“Membangun kampung bukan soal siapa yang kuat, tapi siapa yang mau terus bergerak bersama.” Kalimat itu mulai hidup di Kampung Warak Kidul, sebuah wilayah yang kini perlahan menata diri lewat semangat warganya. Dimulai dari orang-orang sederhana namun penuh daya: Pak Bambang Haryanto yang setia merawat kebun di pekarangan rumahnya, Pak Suparyanto yang telaten membagi ilmunya tentang teknik AC dan elektronika ke anak-anak muda, hingga Pak Suradi yang aktif menggerakkan kelompok Warak Gumilang sebagai wadah ekonomi kreatif warga. Mereka bukan pejabat, tapi pemantik perubahan nyata di tengah masyarakat.

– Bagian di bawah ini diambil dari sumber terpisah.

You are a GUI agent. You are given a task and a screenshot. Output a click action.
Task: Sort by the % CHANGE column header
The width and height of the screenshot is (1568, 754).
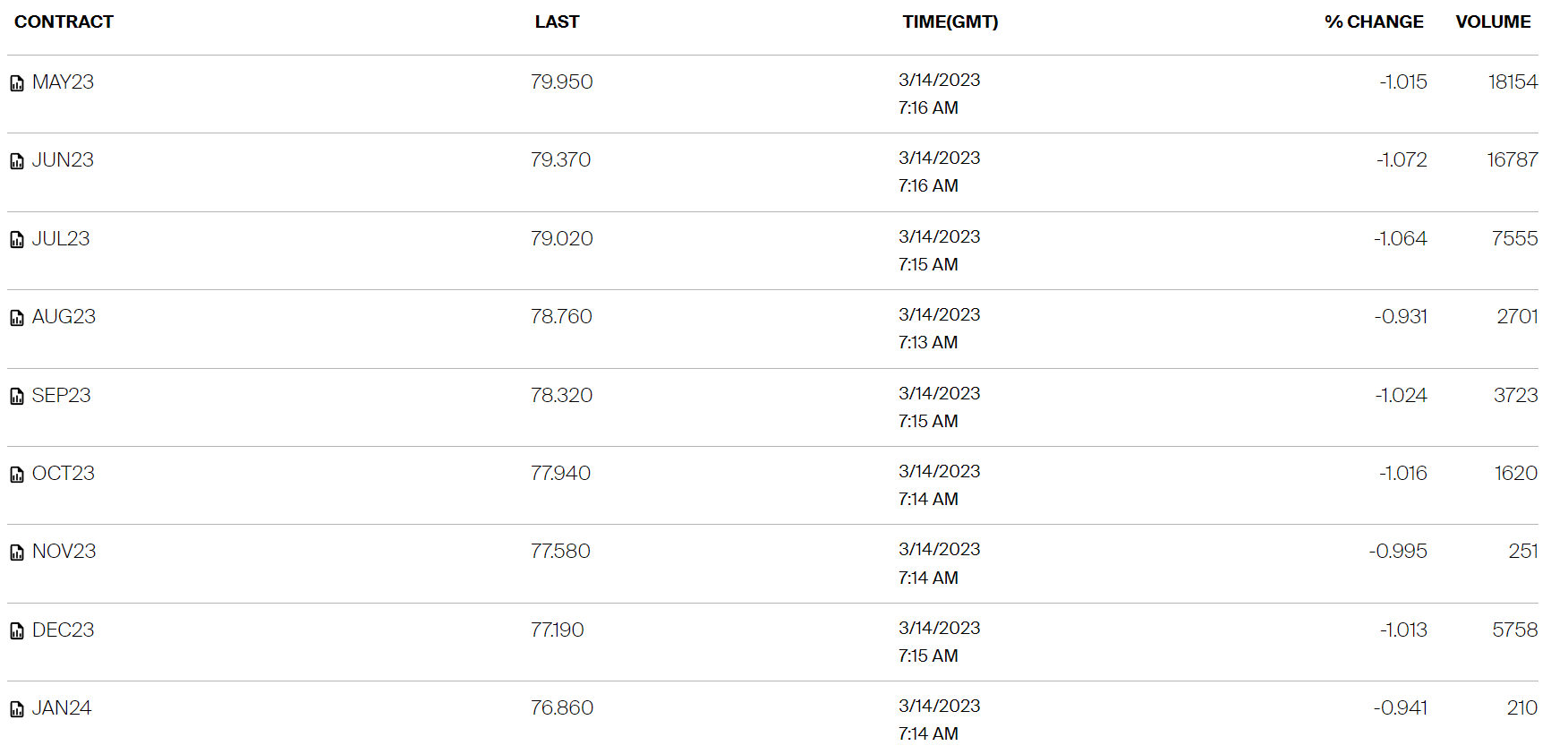[1374, 21]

Pak Joko Ribranto, yang sudah lebih dari delapan tahun mengemban amanah sebagai Ketua RT, membuka warung rames kecil yang kini menjadi tempat ngopi, diskusi, dan rembukan warga. Di sisi lain, Pak Agus Purnomo Hadi terus setia mengabdi di bidang pendidikan, mendampingi generasi muda belajar dan bermimpi lebih tinggi. Pak Ismudi berperan besar dalam pembangunan fisik RT, mulai dari jalan, talud, hingga lampu penerangan. Sementara Pak Warsito, dengan usaha persewaan tenda dan sound system-nya, kerap membantu acara-acara warga secara gotong royong lewat gerakan Bolo Tetulung. Dan Pak Surono, sebagai tokoh struktural di tingkat RW dan divisi pembangunan pedukuhan, terus menjembatani aspirasi warga ke level pemerintahan.

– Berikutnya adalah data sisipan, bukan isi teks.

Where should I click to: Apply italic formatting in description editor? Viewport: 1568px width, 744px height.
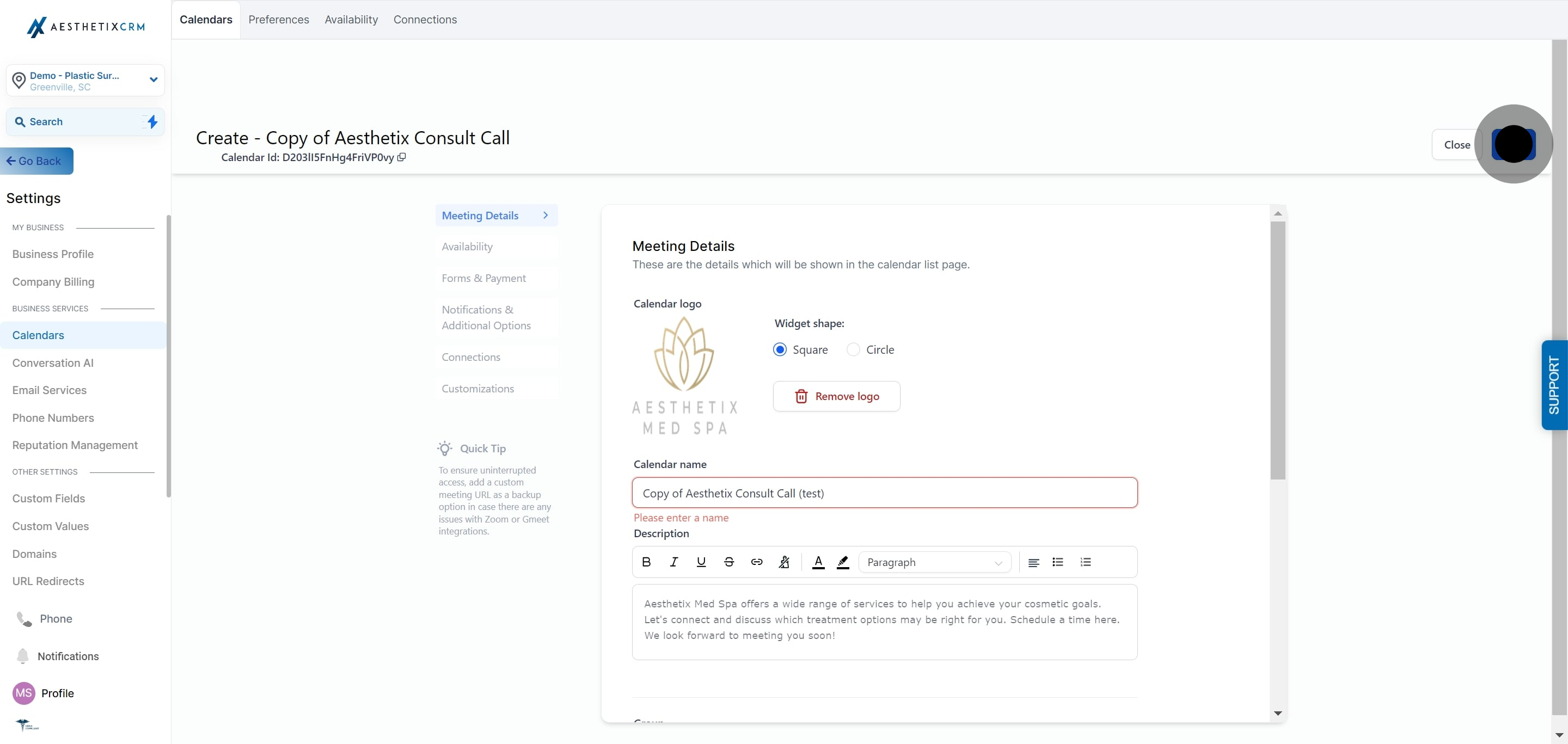674,562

Tak kalah penting, dua anak muda Bayu dan Dwi Jatmoko menjadi motor semangat baru. Bayu terus belajar dari para sesepuh tentang sejarah dan nilai-nilai kampung, sementara Dwi Jatmoko kini dipercaya sebagai anggota Badan Permusyawaratan Kalurahan (BPKal) Sumberadi, membawa suara Warak Kidul ke ruang musyawarah yang lebih luas. Mereka percaya, perubahan tidak selalu harus lewat proyek besar. Kadang, cukup dengan mendengarkan, mencatat, lalu menggerakkan teman-teman sebaya agar cinta pada kampung sendiri. Pendampingan dari DPR dan kolaborasi antarwarga membuka ruang baru: pelatihan pertanian, perbengkelan, UMKM, literasi digital, hingga kegiatan kepemudaan. “Kalau satu orang saja bisa mengubah kebiasaan buruk, maka satu kampung bisa mengubah masa depannya, asal mau bersatu,” kata Pak Suparyanto dalam diskusi kecil di pos ronda malam minggu.

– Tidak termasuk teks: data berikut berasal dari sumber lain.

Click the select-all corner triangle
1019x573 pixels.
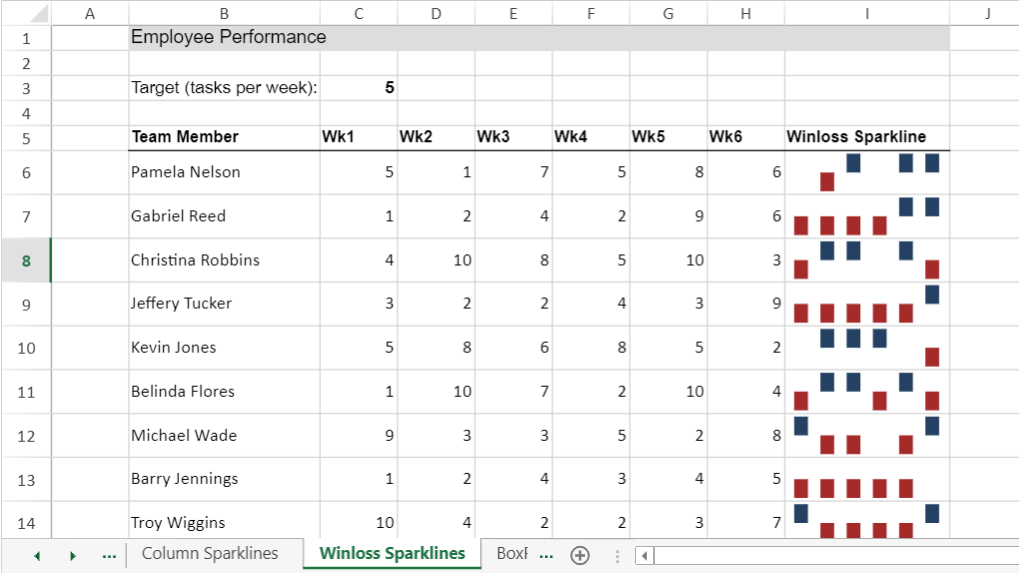tap(39, 14)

Kini, Warak Kidul bukan sekadar kampung di peta. Ia tumbuh menjadi kampung yang sadar arah, tahu potensi, dan perlahan mandiri. Di dinding tembok pagar warga, tertulis kata bijak sederhana:
“Kampung ini tidak dibangun untuk dikenang, tapi untuk diteruskan oleh yang muda dengan semangat yang lebih menyala.”
Dan di situlah, harapan akan masa depan Warak Kidul terus dijaga, dari akar rumput oleh tangan-tangan yang mau berbuat, meski tanpa pamrih. (Bayu)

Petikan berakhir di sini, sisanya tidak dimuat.